Three is a good number

Three is a good number

Whatever the topic, if you really don't know what to do, start with the number three.

If you don't have a plan, divide the available time into thirds. The first third is for exploration, generating initial ideas, figuring out what to design. The second third is for doing the heavy lifting of developing the design. The final third is for refining the design towards a desired result.

Since you don't know whether you'll get it right the first time in each of these phases, you iterate them, at least three times. In the first iteration you can afford to take risks and make mistakes. In the second iteration you will have a much better understanding of what you should have done to begin with, and can do that instead. The third iteration is for getting closer to something good enough.

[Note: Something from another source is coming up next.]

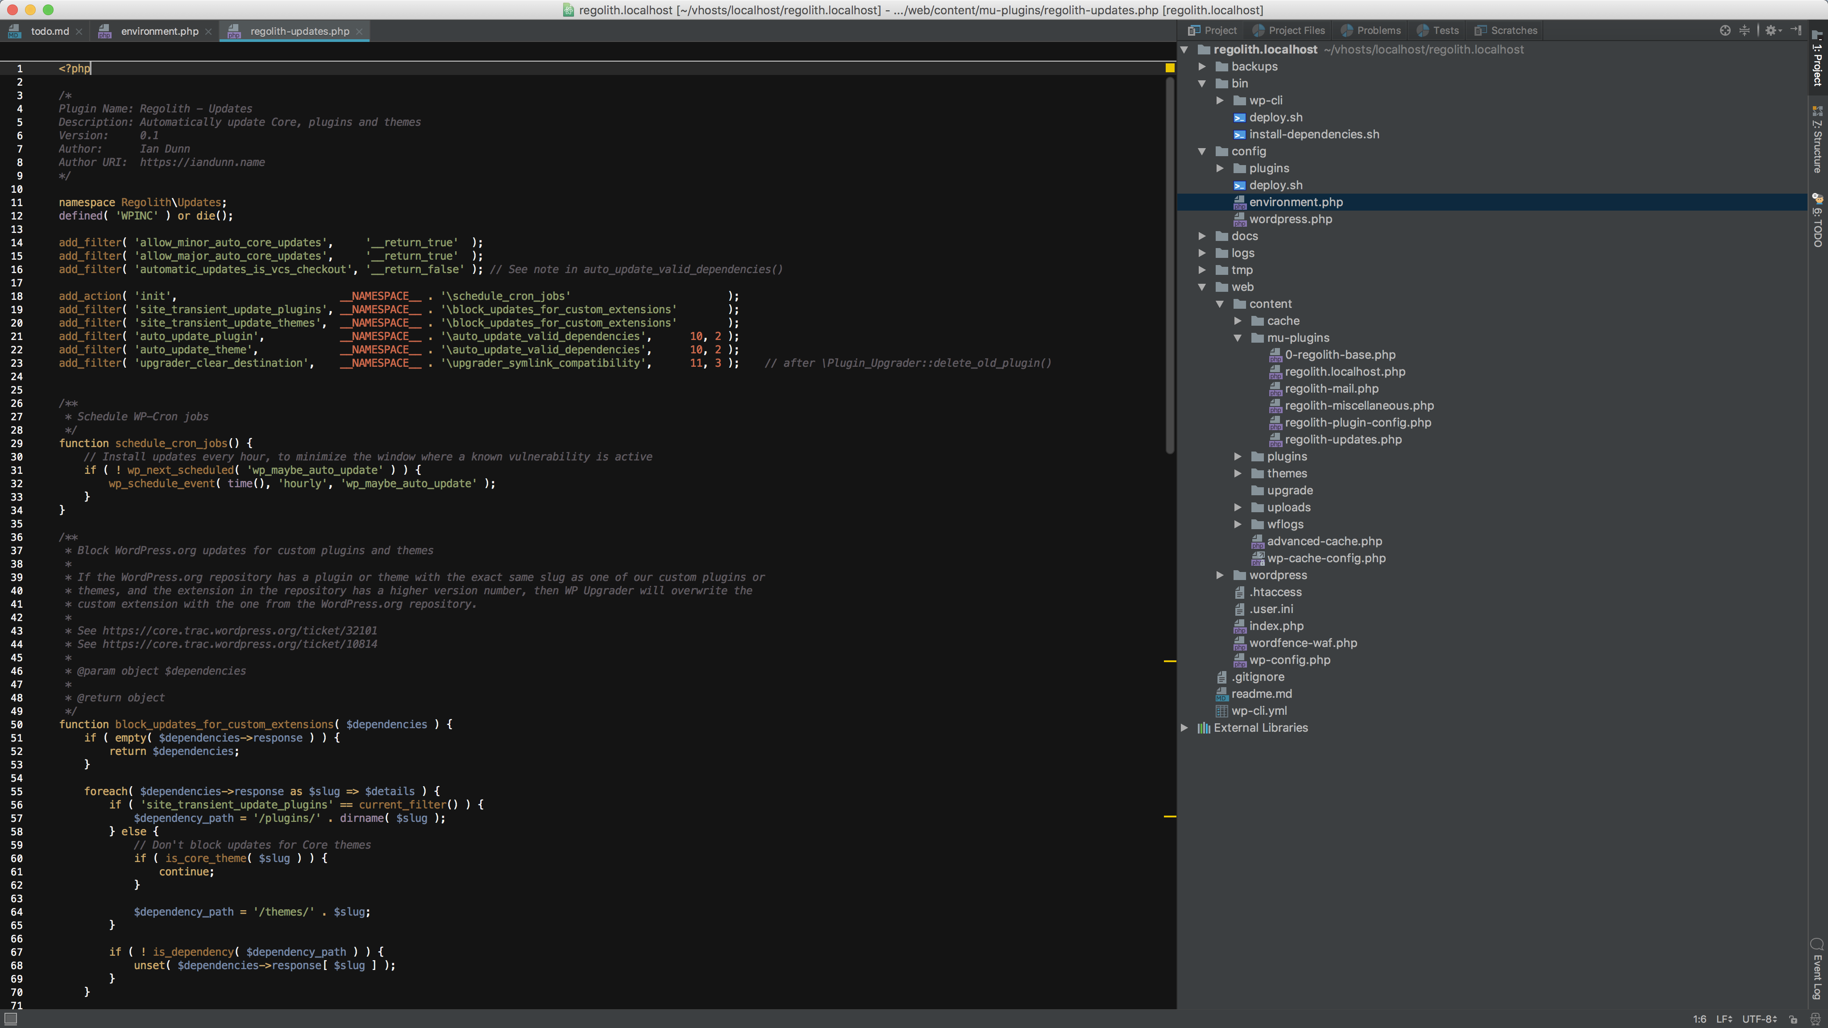Toggle file read-only lock icon

tap(1793, 1019)
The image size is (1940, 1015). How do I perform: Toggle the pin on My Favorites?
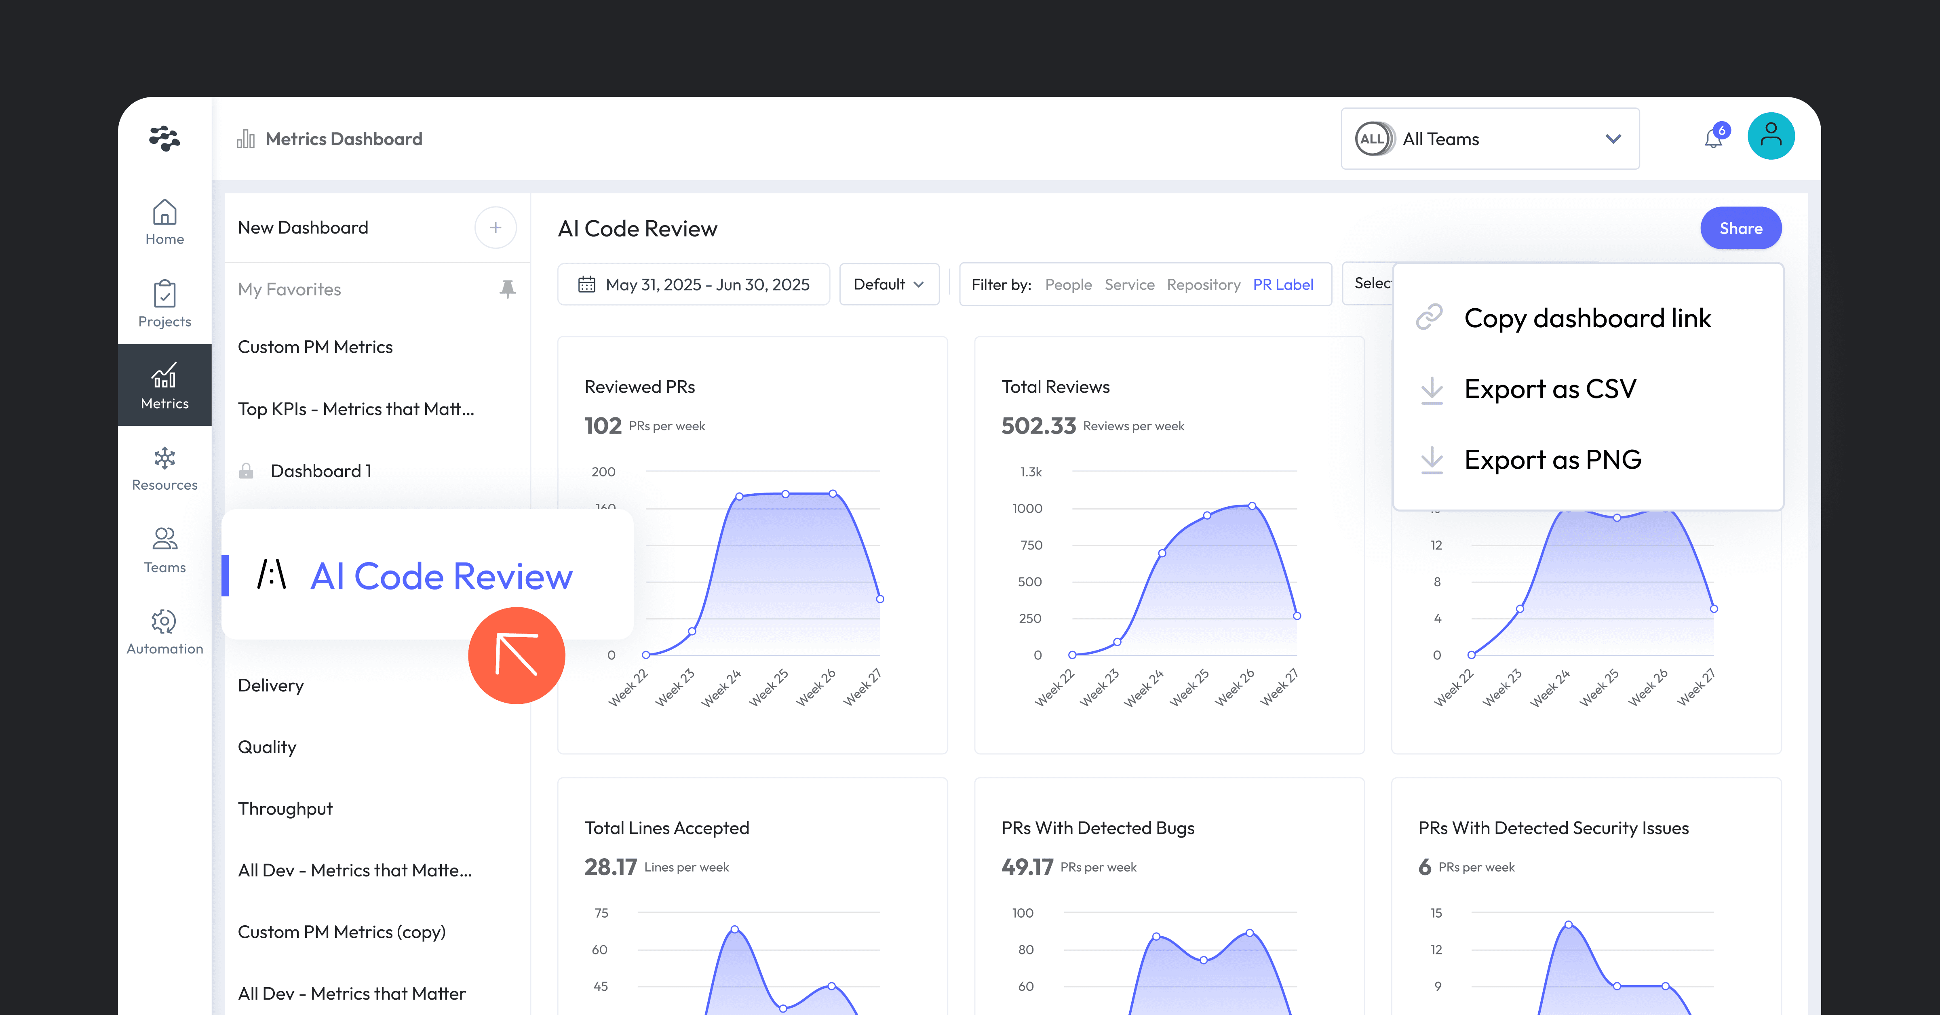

What do you iterate? Not one, not two, no points for guessing that you should do at least three parallel, significantly different design alternatives. Each of the three alternatives might have at least three main benefits and three main costs, and so you will get three times as much information about their value. Evaluate each design with the help of three different stakeholders and you will again multiply the value of the information by three.

Should you devise a more fine-grained plan, do more iterations, generate a wider range of alternative ideas? Absolutely, if you can. Often, though, people do the opposite: they make no plan, do not iterate at all, proceed linearly with a single design proposal, and in the end risk total failure. Three is not a magic number. It is a good, good-enough number. With at least three of whatever it might be, you will get unstuck and get ahead.